Conventional wisdom in the development community includes the following two ideas:
1) There is good evidence that health improvements in poor countries lead to significant increases in GDP per capita.
2) Idea (1) is an important consideration for policy making.
I would like to propose a heretical take on these questions:
1) Available data and theory do not support the conclusion that health improvements in poor countries lead to significant increases in GDP per capita.
2) Idea (1) is not relevant for policy making.
Idea (1) in its conventional form is most closely associated with Jeffrey Sachs. It has found support in papers by Bloom, Canning, and Sevilla, among others. As discussed in the paper that I posted earlier, there are significant problems of endogeneity and omitted variables in the inferences that Sachs and company draw from cross country data. Two alternative research approaches have found different answers. Acemoglu and Johnson (2007, Journal of Political Economy) use instrumental variables to control for the endogeneity of health improvements, finding that such improvements actually lower GDP per capita at a horizon of 40 years. Ashraf, Lester, and Weil (2008, NBER Macroeconomics Annual) put microeconomically based estimates of the effects of health on labor supply and human capital accumulation into a demographic-economic simulation model and show that, while health improvements do increase income per capita, these increases are small and very slow in coming.
Now, just as there are problems with the Sachs et al. approach, there are plenty of problems with the alternatives.
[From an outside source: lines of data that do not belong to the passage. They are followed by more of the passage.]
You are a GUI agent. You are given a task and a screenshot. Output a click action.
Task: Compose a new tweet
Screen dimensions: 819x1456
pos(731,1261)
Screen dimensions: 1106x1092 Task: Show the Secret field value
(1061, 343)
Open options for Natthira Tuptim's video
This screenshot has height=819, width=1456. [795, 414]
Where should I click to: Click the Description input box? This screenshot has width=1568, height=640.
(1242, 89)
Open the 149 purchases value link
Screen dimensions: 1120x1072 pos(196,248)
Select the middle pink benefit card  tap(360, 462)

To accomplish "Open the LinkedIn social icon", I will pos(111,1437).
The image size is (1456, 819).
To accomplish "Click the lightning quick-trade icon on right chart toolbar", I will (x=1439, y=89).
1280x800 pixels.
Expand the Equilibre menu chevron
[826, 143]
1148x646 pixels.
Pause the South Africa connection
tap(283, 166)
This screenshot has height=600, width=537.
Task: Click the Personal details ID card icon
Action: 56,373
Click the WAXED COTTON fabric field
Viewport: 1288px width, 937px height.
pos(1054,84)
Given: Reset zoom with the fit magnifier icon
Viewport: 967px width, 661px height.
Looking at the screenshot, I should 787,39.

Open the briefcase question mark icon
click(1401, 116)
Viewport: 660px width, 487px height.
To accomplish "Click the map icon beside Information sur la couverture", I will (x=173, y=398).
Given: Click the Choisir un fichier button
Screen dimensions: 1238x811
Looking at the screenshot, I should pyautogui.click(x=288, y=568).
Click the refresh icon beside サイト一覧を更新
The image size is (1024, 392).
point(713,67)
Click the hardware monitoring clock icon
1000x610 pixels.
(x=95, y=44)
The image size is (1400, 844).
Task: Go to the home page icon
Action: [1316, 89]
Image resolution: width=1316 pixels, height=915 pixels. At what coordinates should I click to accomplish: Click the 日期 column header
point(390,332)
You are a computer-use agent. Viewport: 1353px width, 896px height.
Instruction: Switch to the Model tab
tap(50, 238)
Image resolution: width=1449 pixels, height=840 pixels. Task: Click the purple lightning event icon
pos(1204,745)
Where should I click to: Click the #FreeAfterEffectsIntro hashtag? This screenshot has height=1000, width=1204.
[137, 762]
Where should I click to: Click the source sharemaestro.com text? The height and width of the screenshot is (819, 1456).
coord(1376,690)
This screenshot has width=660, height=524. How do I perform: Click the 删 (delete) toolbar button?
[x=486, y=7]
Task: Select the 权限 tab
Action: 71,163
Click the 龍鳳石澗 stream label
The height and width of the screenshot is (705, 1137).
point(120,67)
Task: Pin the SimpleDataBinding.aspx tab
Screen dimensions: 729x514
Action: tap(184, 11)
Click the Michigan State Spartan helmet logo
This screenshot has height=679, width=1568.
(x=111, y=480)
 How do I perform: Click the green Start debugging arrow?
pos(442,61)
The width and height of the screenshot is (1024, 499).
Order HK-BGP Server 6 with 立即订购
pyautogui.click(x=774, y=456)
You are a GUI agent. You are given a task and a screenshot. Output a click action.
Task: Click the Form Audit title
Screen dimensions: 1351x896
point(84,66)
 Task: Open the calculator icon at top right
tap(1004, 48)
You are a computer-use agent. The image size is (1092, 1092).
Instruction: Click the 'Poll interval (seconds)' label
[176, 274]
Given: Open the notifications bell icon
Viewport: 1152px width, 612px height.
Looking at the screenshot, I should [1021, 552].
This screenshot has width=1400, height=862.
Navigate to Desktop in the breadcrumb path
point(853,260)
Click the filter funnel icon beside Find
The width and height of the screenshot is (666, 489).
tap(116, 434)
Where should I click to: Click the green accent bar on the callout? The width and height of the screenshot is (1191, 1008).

For example, Ashraf, Lester, and Weil point out problems with the results that Acemoglu and Johnson get regarding the effect of health improvements on population growth (which they see as the main reason why health improvements lower GDP per capita). And Ashraf, Lester, and Weil are upfront about the fact that they do not account for all possible effects of health on growth. So I would definitely not want to assert that health improvements don’t have a significant impact on economic growth. My claim is simply that there is not strong evidence for it at present.
Let me now turn to idea (2): that the effect of health on economic growth is important for policy-making. The question, presumably, is whether scarce resources (political, financial, human) should be devoted to improving health in developing countries or to some other pressing need. The conventional take on idea (2) is that the fact that they provide a two-for-one benefit (less death and suffering, on the one hand, and more economic growth, on the other) will make policies to improve health all the more attractive. Indeed, under some of the more dramatic estimates of the growth effect of improved health, one can look at health improvement solely as a pro-growth policy which has better bang-for-the-buck than available alternatives (building roads, etc.).
My heretical take on idea (2), which is summed up in the paper I posted earlier, takes a different tack to end up in the same place. If we as economists are going to get involved in advising policy makers on cost-benefit calculations, we should keep in mind what we are trying to achieve. Somewhere early in his or her education, every economist learns that what people care about, and what we should help policy makers try to maximize, is not income but utility. In the current context, utility would be a function not only of consumption (which is closely linked to income), but of not suffering with or dying from disease as well as not watching one’s loved ones suffer and die. Putting a price on life and good health strikes many non-economists as distasteful. But to an economist, it is not putting a price on these things that is distasteful. Economists have developed a body of technique for measuring how much people value life and health. Preliminary calculations suggest that the utility benefits of health improvements are enormous. In particular, the direct utility benefits of health improvements far outweigh any indirect utility benefits that may flow through the channel of better health raising income. Thus any positive effects of health improvements on economic growth are going to be of very marginal import in cost-benefit calculations regarding health improvements.